Ex-dono do Banco Master mantinha portfólio diversificado com predominância em renda fixa, aponta investigação
- Adilson Silva

- há 2 horas
- 2 min de leitura
Dados da Receita Federal encaminhados à CPI mista do INSS revelam que o banqueiro Daniel Vorcaro possuía um portfólio amplo de investimentos em diferentes instituições financeiras antes de ser preso preventivamente no âmbito das investigações sobre fraudes envolvendo o Banco Master.

Segundo os documentos, obtidos pela imprensa, bancos e corretoras declararam pagamentos de cerca de R$ 71,4 milhões em rendimentos ao empresário entre 2016 e 2024. Desse montante, aproximadamente R$ 11,7 milhões foram recolhidos em imposto de renda.
Os registros indicam que Vorcaro manteve aplicações em pelo menos 12 instituições financeiras durante o período analisado. A maior parcela dos rendimentos teve origem no próprio Banco Master, responsável por cerca de R$ 30,9 milhões pagos ao banqueiro. Na sequência aparecem a XP Inc., com cerca de R$ 13,9 milhões, e o BTG Pactual, com aproximadamente R$ 11,6 milhões.
A maior parte do portfólio estava concentrada em aplicações de renda fixa, que representaram cerca de 75% dos rendimentos totais, somando R$ 53,2 milhões. Além do Master, também aparecem pagamentos vindos de instituições como Banco Máxima, Bradesco e BTG Pactual.
Já os investimentos em renda variável corresponderam a cerca de R$ 11,7 milhões no período. Vorcaro também recebeu R$ 5,7 milhões provenientes de fundos de investimento, além de cerca de R$ 725 mil em planos de previdência privada e valores menores oriundos de títulos de capitalização.
Entre os fundos, havia aplicações ligadas aos setores imobiliário, elétrico e de infraestrutura. Apenas em 2024, por exemplo, ele recebeu cerca de R$ 386 mil de um fundo imobiliário e aproximadamente R$ 124 mil de um fundo de infraestrutura, ambos vinculados ao BTG.
Nos planos de previdência privada, os maiores pagamentos foram registrados pelo Bradesco e pelo Itaú Unibanco. Já os rendimentos com títulos de capitalização foram modestos, somando pouco mais de R$ 13 mil, principalmente em produtos do Bradesco.

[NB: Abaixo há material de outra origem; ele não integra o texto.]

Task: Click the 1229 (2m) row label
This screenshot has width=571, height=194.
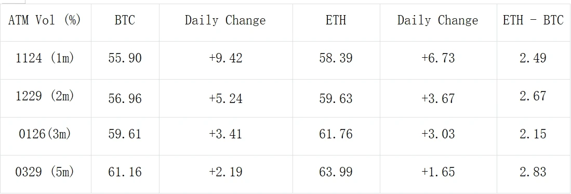Action: tap(46, 98)
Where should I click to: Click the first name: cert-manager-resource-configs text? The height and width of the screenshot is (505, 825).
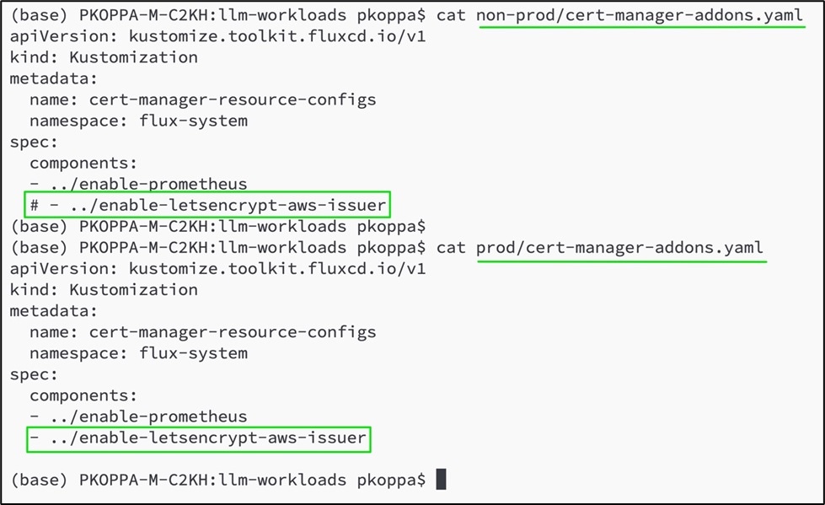point(202,99)
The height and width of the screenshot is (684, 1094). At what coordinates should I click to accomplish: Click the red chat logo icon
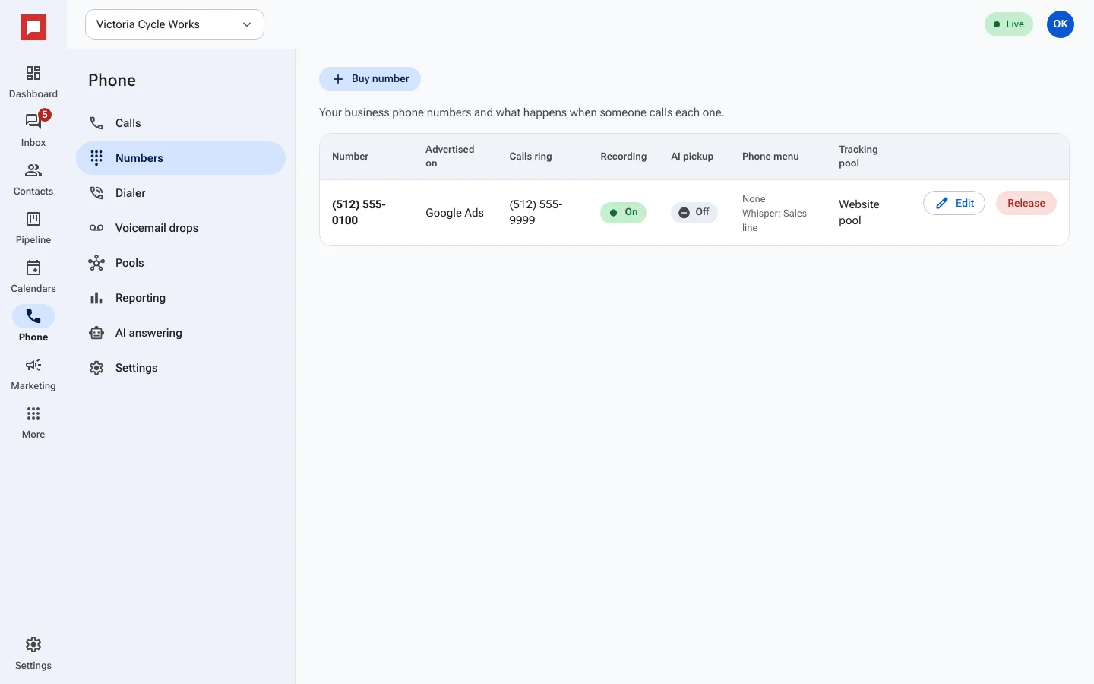[x=33, y=28]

Apesar da predominância de aplicações financeiras sofisticadas, o ex-banqueiro também mantinha recursos em contas de poupança. Ao final de 2024, havia cerca de R$ 596 mil depositados no Banco Safra e aproximadamente R$ 77 mil no Bradesco.

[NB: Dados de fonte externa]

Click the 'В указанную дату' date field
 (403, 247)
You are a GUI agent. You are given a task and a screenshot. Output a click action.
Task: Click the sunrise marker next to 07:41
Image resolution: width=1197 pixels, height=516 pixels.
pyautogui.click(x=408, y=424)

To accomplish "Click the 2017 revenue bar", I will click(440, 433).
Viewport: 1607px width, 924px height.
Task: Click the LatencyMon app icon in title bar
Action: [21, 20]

As investigações fazem parte de um desdobramento da operação Operação Compliance Zero, que levou à prisão preventiva de Vorcaro no início de março. A decisão foi autorizada pelo ministro André Mendonça, do Supremo Tribunal Federal.
De acordo com a apuração da Polícia Federal, mensagens encontradas no celular do ex-banqueiro indicariam um plano para simular um assalto contra o jornalista Lauro Jardim, colunista de O Globo, como forma de intimidação. As investigações também apontam a existência de um grupo informal apelidado de “A Turma”, que teria sido utilizado para pressionar adversários e desafetos.
O caso segue sob análise da CPI do INSS e de autoridades judiciais, enquanto novas informações continuam sendo incorporadas ao inquérito.